What is needed: Scan the data below. Pull out each line where "computer" occurs.
──────
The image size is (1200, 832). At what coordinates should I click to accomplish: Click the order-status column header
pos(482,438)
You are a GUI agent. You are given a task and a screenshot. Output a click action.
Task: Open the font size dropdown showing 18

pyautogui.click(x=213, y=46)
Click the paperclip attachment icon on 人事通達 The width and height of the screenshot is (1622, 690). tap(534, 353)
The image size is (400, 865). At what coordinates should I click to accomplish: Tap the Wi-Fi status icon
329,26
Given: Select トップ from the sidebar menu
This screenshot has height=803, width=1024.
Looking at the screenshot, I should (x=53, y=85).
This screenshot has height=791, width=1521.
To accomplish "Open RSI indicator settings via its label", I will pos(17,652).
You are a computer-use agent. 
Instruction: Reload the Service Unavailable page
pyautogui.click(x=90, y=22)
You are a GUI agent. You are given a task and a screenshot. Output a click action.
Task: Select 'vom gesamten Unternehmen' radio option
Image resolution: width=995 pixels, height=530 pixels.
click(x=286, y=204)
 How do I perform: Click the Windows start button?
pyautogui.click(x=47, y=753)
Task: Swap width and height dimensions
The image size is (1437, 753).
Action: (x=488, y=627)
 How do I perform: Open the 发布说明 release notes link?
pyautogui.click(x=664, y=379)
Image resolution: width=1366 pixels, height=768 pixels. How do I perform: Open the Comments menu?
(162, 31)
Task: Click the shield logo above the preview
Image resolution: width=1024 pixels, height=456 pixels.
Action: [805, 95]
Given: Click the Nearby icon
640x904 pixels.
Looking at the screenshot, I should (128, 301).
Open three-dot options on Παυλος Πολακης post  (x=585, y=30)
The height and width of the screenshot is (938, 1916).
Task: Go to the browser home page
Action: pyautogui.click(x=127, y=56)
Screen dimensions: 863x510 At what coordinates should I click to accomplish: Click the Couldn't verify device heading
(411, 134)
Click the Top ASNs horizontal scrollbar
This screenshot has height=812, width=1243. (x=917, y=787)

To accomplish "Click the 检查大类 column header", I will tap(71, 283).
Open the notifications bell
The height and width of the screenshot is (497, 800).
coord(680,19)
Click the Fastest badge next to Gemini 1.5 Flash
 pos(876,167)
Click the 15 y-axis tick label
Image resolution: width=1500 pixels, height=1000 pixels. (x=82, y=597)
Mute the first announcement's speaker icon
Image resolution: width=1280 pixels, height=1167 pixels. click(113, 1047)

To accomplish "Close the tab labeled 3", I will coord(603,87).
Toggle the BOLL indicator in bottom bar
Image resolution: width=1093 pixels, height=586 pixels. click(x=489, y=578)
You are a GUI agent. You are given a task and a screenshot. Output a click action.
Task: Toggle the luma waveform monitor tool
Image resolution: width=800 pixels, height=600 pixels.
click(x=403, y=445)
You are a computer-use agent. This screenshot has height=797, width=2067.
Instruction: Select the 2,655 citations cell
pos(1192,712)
──────
Answer:
You are a computer-use agent. 
You are a computer-use agent. This screenshot has height=797, width=2067.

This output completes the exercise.